La coalition, qui rassemble des partis politiques de l’opposition ainsi que des organisations de la société civile, estime que des mesures immédiates peuvent être prises afin d’alléger la pression financière qui pèse sur les ménages et les acteurs économiques.
Réduire les dépenses de fonctionnement de l’État
Parmi ses principales recommandations, le CNCC invite le gouvernement à engager une réduction du train de vie de l’État.
La coalition préconise notamment :
- la limitation de l’utilisation des véhicules de service aux missions jugées indispensables ;
- la réduction des distributions de bons de carburant considérées comme excessives ;
- une plus grande transparence sur la structure des prix des produits pétroliers.
Selon le CNCC, ces mesures contribueraient à renforcer la confiance du public tout en favorisant une meilleure maîtrise des dépenses publiques.
Un soutien ciblé aux catégories les plus exposées
Le regroupement appelle également à la mise en place de mécanismes d’accompagnement au profit des ménages modestes, des travailleurs à faibles revenus, des transporteurs et des petites entreprises, souvent les plus touchés par les fluctuations des prix de l’énergie.
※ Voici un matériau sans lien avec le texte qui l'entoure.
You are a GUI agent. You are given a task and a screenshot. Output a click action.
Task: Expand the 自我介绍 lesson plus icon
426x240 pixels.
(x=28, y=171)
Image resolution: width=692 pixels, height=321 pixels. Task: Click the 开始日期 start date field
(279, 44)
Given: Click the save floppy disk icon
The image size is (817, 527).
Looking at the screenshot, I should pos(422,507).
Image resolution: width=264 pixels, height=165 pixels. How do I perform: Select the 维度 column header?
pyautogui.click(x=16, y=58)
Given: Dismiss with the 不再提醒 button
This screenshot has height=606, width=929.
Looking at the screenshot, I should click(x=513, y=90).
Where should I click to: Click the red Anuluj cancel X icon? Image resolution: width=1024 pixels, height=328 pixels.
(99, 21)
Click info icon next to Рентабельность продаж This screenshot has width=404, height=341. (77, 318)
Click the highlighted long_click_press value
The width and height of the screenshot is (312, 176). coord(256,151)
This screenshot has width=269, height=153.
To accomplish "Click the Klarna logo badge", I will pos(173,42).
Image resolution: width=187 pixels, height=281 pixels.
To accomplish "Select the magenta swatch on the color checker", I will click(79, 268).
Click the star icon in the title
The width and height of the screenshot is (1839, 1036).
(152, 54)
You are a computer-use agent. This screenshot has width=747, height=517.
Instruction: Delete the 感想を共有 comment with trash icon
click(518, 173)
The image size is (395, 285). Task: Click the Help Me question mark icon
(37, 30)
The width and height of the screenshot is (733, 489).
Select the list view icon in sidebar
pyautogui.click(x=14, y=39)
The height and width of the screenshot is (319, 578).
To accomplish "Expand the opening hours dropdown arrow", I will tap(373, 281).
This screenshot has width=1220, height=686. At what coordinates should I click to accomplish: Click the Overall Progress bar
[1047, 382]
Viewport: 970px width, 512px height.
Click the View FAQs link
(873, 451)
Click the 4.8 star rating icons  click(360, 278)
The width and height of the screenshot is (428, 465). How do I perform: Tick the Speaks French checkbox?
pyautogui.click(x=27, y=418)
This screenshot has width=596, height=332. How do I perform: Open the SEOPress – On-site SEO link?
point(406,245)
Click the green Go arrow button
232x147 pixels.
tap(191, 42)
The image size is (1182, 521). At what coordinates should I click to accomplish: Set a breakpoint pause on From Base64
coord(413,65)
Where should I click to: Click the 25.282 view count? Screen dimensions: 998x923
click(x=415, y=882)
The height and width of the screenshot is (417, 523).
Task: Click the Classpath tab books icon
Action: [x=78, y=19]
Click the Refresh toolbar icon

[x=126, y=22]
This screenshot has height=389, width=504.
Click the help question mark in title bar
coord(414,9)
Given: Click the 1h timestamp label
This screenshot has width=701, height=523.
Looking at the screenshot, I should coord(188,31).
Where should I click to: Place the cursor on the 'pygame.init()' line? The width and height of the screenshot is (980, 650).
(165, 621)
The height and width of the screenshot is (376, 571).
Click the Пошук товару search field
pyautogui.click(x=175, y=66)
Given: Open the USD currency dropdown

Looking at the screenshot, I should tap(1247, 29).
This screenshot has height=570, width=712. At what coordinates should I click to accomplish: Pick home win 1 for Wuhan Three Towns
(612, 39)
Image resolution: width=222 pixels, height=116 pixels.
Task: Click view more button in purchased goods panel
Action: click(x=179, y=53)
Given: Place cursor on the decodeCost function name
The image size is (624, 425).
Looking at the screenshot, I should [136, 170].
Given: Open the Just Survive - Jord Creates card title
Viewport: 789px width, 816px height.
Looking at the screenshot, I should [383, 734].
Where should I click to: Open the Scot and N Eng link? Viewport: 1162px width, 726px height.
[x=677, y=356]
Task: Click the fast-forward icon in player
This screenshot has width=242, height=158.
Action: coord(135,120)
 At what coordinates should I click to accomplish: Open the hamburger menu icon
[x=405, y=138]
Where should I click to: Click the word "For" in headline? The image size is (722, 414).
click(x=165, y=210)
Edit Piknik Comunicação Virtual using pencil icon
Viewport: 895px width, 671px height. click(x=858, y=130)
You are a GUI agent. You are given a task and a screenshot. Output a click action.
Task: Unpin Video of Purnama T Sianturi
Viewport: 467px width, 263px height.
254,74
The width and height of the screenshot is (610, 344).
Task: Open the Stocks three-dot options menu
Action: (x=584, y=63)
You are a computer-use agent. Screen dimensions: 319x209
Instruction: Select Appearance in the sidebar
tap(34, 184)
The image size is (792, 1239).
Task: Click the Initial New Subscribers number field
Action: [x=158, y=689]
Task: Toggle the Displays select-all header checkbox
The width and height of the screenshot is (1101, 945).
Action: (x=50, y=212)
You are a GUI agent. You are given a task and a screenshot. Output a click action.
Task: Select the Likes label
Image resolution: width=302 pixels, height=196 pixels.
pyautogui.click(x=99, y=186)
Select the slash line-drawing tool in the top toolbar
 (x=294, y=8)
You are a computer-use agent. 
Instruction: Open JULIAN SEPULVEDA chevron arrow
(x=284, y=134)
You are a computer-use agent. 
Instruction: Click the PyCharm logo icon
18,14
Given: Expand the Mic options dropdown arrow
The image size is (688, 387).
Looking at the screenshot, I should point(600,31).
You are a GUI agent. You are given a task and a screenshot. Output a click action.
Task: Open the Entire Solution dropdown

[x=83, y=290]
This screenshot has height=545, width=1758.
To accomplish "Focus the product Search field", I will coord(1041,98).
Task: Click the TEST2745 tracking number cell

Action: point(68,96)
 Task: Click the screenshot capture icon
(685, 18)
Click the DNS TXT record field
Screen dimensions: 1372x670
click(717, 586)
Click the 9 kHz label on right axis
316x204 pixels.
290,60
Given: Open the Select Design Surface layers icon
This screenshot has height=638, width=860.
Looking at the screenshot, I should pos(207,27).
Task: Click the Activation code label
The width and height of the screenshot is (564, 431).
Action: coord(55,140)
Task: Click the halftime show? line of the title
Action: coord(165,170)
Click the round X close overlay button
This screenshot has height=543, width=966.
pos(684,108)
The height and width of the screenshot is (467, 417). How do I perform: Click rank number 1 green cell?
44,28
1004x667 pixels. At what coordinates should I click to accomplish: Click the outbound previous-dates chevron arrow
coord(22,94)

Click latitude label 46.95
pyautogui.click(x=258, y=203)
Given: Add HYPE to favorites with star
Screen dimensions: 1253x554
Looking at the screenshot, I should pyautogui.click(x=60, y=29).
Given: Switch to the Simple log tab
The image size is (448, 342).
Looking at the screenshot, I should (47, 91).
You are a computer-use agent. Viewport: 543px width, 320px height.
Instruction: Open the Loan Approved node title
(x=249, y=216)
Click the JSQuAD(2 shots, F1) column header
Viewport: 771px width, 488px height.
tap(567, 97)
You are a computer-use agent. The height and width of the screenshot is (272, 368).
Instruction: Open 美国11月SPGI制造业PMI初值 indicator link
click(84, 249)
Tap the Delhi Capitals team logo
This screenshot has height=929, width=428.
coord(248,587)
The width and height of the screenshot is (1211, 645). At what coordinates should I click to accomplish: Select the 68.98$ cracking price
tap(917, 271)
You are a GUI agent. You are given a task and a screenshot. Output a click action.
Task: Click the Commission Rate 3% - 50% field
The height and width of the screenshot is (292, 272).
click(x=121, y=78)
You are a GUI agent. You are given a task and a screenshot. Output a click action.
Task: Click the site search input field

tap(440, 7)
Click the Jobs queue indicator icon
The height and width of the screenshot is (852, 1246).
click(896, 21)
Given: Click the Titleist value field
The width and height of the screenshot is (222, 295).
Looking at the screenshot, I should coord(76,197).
Ces catégories subissent directement les répercussions de l’augmentation des coûts du transport, de la production et des services, avec des conséquences sur leur pouvoir d’achat et leur activité économique.
Vers une accalmie sur les marchés pétroliers ?
Le CNCC intervient dans un contexte où les marchés pétroliers internationaux enregistrent une tendance baissière, portée par les perspectives d’un rapprochement diplomatique entre Washington et Téhéran.
Si cette dynamique se confirme, elle pourrait contribuer à réduire les tensions sur les prix du carburant dans plusieurs pays importateurs de produits pétroliers, dont le Togo.
La coalition suggère également le recours aux réserves stratégiques afin de favoriser une meilleure stabilité des prix et de limiter les effets des fluctuations du marché international.
Cette prise de position relance le débat sur les mécanismes les plus adaptés pour protéger les consommateurs tout en préservant les équilibres budgétaires de l’État.